AudiogramDirect: a safe alternative to in-person testing
AudiogramDirect is a form of in-situ hearing assessment using Phonak hearing aids. “AudiogramDirect has been available in Phonak products since 2011, and it is a reliable way to verify and refine audiometric results,” said Dr. Blackburn. “With the latest release of Phonak Target 6.2.8, AudiogramDirect is now available via Remote Support.”
Dr. Cliff Olson discusses the use of in-situ audiometry through Phonak Marvel hearing aids using the AudiogramDirect feature remotely to allow your hearing care provider to give you an online hearing test through your hearing aids using your phone. Closed captions are available on this video. If you are using a mobile phone, please enable captions by clicking on the three small dots.
Phonak Field Study News has a new addition with “Audiogram and AudiogramDirect: comparison of in-clinic assessments.” This important validation of AudiogramDirect instills confidence in the results you obtain to verify your patient’s hearing thresholds, which includes:
- Retrospective analyses of 167,772 in-clinic assessments compared to AudiogramDirect measurements.²
- High level of correlation between standard audiometry and in-situ audiometry (AudiogramDirect), suggesting a high level of agreement between the methods.
- 95% of examined thresholds fell within a range ± 15 dB HL with the average difference between AudiogramDirect and standard audiometry less than 1 dB HL.²
“When a patient or the audiologist is concerned hearing may have changed AudiogramDirect allows the provider to do a fast and accurate check of pure-tone audiometry thresholds,” said Dr. Blackburn. “This can be useful to determine if there may be a change in hearing requiring further evaluation.” In the meantime, the provider can use this new data to configure the hearing aid gain settings to the patient’s current hearing status.
During the COVID-19 pandemic, providers have been able to utilize AudiogramDirect as a safe alternative to an in-person hearing test. “It should be noted that AudiogramDirect does not replace an in-person test, and it is expected that a full audiologic evaluation be conducted as soon as possible,” added Dr. Blackburn.

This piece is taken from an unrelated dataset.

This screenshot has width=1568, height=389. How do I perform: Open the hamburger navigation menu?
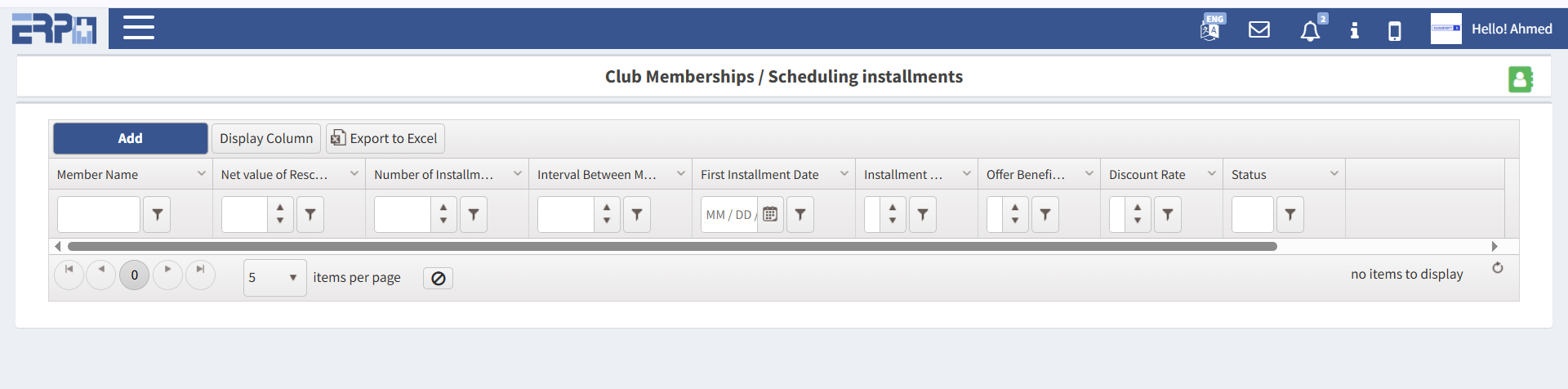tap(139, 28)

What does ‘back to business’ look like?
Phonak Remote Support will fit into return to business in a variety of ways, but may look different for each patient. “There are various tools available that can support audiologists as they begin to reopen their practices and incorporate Remote Support,” said Dr. Blackburn.

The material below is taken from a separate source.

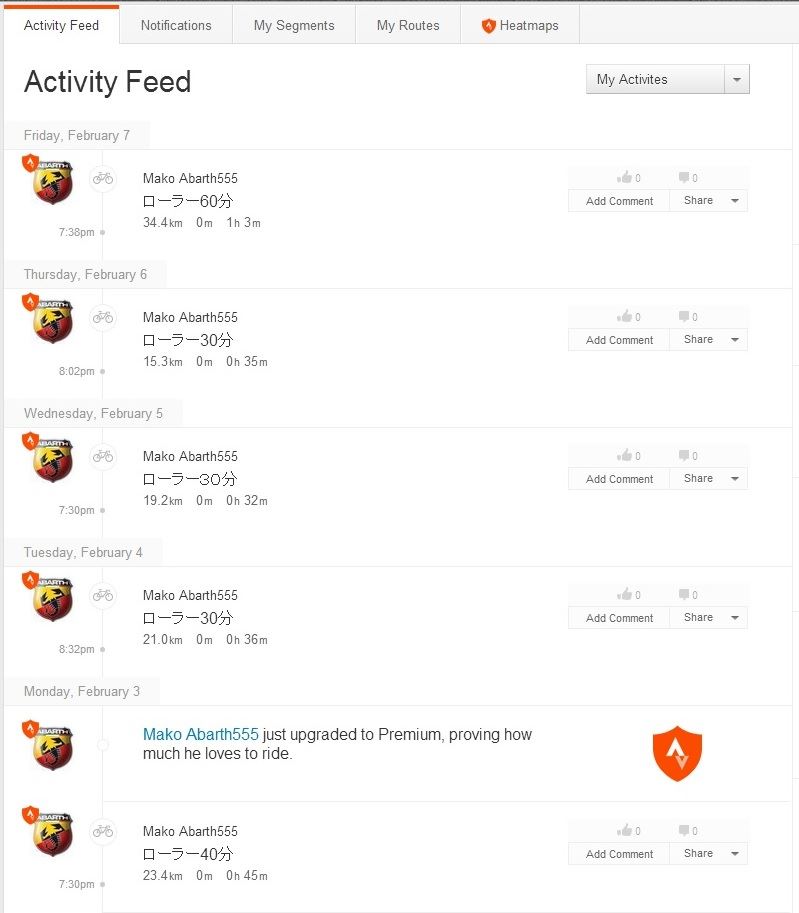Click the thumbs-up icon on Wednesday's 19.2km ride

- The Phonak Back to Business plan guides providers through re-opening their practice and implementing a blended clinical care model that integrates eAudiology into their daily practice.
- Phonak BRIDGE (Blended Real-Time Interactions and Digital-Guided Experiences) guides providers through a blended care model for a variety of patient profiles. Depending on the level of social restriction and the patient’s profile, each step of the hearing care journey can be modified to fit the individual’s needs.
These guides review Phonak Remote Support, use of Personal Protective Equipment (PPE), digital service delivery and other adapted services, such as curbside care and in-home care.
Even though some research and practical experience may still be required, it has already been widely demonstrated that eAudiology works well and offers some definite advantages.³ “It will never completely replace in-person patient care — but that is not the intention,” said Dr. Blackburn. “It may not be suitable for every patient, but it can open opportunities for hearing care professionals to reach patients and offer services that they may not have been able to before.”
Many of your patients may be looking for hearing solutions, and they would be interested in Remote Support. Dr. Blackburn said, “More than ever, your patients are relying on their hearing health to stay connected – hearing their families and medical professionals, talking on the phone, listening to news and television. Offering them an eAudiology solution balanced with in-person appointments might be the key.”